### Blok Teks ###

Monitoring Pertama KONSURV 2024, Ungkap Tantangan dan Upaya Pemeliharaan Mangrove di Desa Mundu
Tim monitoring KONSURV 2024 yang terdiri dari anggota Himpunan Mahasiswa Ilmu dan Teknologi Kelautan (Himiteka) IPB University melakukan monitoring pertama terhadap inisiatif penanaman mangrove di Desa Mundu, Cirebon, Jawa Barat. Pemantauan ini bertujuan untuk menilai keberhasilan penanaman dan pengaruh tindakan konservasi yang dilakukan sejak Juli 2024.
Dari hasil pemantauan, ditemukan 763 bibit mangrove yang mati, yang sebagian besar disebabkan oleh kejadian alam seperti tenggelam dan ombak besar. Untuk mengatasi hal ini, tim monitoring menanam kembali 200 bibit dengan strategi penanaman satu ajir untuk dua propagul, dan 113 bibit selanjutnya akan ditanam pada hari berikutnya dengan bantuan kru dari Desa Mundu.
Selain itu, sampah, terutama serpihan bambu, terlihat menumpuk di muara sungai-sungai lainnya sehingga memengaruhi kondisi lingkungan Desa Mundu.
Nursin, pemimpin komunitas mangrove Desa Mundu, menyatakan bahwa pengembangan wisata mangrove di daerah ini masih sangat penting karena Cirebon merupakan titik persinggahan yang signifikan. Tempat ini dikunjungi sekitar 1.200 pengunjung setiap harinya.
“Hal ini membuktikan bahwa potensi wisata mangrove di Mundu perlu dikembangkan. Namun, fokus utamanya adalah peningkatan kualitas infrastruktur,” ujar Nursin. Menurutnya, kendala terbesar saat ini adalah kurangnya akses infrastruktur antara Mundu Pesisir dan muara sungai yang belum terhubung karena miskomunikasi saat pembangunan.

### Catatan Masukan ###

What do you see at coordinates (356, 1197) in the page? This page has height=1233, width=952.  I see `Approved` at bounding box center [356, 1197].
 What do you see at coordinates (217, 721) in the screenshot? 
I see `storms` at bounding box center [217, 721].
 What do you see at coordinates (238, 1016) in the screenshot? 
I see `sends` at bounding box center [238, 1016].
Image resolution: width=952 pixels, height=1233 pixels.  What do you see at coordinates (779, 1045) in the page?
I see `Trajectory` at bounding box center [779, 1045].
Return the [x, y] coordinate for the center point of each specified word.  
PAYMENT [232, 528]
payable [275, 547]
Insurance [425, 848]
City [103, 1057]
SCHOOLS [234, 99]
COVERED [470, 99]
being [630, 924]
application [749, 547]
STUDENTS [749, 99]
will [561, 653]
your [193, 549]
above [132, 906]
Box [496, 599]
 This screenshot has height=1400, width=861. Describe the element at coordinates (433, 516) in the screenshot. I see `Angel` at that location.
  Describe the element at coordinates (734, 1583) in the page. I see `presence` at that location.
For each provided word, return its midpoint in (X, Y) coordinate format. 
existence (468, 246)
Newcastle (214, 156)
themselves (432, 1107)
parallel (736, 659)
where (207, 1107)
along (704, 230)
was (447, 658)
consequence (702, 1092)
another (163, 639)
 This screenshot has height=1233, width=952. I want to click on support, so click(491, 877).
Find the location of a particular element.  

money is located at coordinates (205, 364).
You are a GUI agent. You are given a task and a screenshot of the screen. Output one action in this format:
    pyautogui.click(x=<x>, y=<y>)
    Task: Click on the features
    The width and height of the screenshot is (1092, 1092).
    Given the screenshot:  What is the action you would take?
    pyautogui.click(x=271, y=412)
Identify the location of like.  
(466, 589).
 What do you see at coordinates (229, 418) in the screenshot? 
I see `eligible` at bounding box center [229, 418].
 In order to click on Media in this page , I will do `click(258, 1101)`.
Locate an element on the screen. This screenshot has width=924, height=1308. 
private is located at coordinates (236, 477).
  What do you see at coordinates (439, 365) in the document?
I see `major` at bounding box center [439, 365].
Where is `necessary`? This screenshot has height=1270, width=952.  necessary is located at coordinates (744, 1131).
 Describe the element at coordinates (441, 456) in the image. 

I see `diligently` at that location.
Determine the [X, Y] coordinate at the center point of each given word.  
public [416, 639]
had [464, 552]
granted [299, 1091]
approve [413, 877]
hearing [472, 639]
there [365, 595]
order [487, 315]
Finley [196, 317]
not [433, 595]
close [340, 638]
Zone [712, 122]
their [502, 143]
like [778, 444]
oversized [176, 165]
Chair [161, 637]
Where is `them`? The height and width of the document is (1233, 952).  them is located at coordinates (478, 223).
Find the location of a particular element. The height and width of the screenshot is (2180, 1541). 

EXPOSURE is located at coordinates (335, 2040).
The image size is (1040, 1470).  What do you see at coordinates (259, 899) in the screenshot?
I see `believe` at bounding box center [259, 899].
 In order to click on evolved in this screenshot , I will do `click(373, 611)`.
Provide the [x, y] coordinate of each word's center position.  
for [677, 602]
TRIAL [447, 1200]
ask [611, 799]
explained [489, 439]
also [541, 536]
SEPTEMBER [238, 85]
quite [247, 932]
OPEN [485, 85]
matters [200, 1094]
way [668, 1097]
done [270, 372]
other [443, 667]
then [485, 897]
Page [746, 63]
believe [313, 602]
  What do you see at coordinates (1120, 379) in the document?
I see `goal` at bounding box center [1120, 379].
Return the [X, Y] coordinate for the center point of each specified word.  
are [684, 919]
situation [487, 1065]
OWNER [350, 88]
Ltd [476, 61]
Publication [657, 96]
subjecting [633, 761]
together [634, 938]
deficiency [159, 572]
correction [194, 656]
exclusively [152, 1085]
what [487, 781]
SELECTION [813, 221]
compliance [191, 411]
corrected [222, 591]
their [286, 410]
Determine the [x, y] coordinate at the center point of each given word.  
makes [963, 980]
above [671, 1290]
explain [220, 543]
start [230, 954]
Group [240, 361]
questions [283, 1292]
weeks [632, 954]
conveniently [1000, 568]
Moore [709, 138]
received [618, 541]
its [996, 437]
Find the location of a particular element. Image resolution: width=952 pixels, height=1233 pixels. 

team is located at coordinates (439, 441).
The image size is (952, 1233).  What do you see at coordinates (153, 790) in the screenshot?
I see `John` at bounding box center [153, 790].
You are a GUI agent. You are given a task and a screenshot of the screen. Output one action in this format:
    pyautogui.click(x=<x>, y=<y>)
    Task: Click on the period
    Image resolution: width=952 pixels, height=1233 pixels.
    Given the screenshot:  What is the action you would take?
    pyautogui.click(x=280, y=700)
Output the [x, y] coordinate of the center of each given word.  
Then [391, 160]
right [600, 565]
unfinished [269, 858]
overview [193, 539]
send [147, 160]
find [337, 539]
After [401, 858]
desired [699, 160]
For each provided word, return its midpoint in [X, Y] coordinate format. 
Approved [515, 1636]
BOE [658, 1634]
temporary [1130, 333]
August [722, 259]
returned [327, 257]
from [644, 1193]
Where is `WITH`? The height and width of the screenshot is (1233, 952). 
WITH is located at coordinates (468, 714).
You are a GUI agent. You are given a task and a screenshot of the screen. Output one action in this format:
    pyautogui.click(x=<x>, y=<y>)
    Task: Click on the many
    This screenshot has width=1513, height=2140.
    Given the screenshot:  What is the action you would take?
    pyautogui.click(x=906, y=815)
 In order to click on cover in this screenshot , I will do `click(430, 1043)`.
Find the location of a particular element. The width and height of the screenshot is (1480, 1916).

###

● **Tugas dan Latihan**:
1 – Sebutkan semua jumlah bibit mangrove yang disebutkan dalam teks tentang monitoring mangrove di Desa Mundu, beserta keterangan masing-masing.
2 – Kembalikan baris-baris dalam catatan, mulai dari baris yang memuat "correction [194, 656]" sampai baris yang memuat "WITH is located at coordinates (468, 714).", kedua baris tersebut ikut disertakan.
Teks dan catatan ini tidak memiliki hubungan satu sama lain.

● **Hasil Tiap Tugas**:
1 – Ada 763 bibit mangrove yang ditemukan mati. Sebanyak 200 bibit ditanam kembali oleh tim monitoring. Sebanyak 113 bibit lagi akan ditanam pada hari berikutnya dengan bantuan kru dari Desa Mundu.

2 –
correction [194, 656]
exclusively [152, 1085]
what [487, 781]
SELECTION [813, 221]
compliance [191, 411]
corrected [222, 591]
their [286, 410]
Determine the [x, y] coordinate at the center point of each given word.  
makes [963, 980]
above [671, 1290]
explain [220, 543]
start [230, 954]
Group [240, 361]
questions [283, 1292]
weeks [632, 954]
conveniently [1000, 568]
Moore [709, 138]
received [618, 541]
its [996, 437]
Find the location of a particular element. Image resolution: width=952 pixels, height=1233 pixels. 

team is located at coordinates (439, 441).
The image size is (952, 1233).  What do you see at coordinates (153, 790) in the screenshot?
I see `John` at bounding box center [153, 790].
You are a GUI agent. You are given a task and a screenshot of the screen. Output one action in this format:
    pyautogui.click(x=<x>, y=<y>)
    Task: Click on the period
    Image resolution: width=952 pixels, height=1233 pixels.
    Given the screenshot:  What is the action you would take?
    pyautogui.click(x=280, y=700)
Output the [x, y] coordinate of the center of each given word.  
Then [391, 160]
right [600, 565]
unfinished [269, 858]
overview [193, 539]
send [147, 160]
find [337, 539]
After [401, 858]
desired [699, 160]
For each provided word, return its midpoint in [X, Y] coordinate format. 
Approved [515, 1636]
BOE [658, 1634]
temporary [1130, 333]
August [722, 259]
returned [327, 257]
from [644, 1193]
Where is `WITH`? The height and width of the screenshot is (1233, 952). 
WITH is located at coordinates (468, 714).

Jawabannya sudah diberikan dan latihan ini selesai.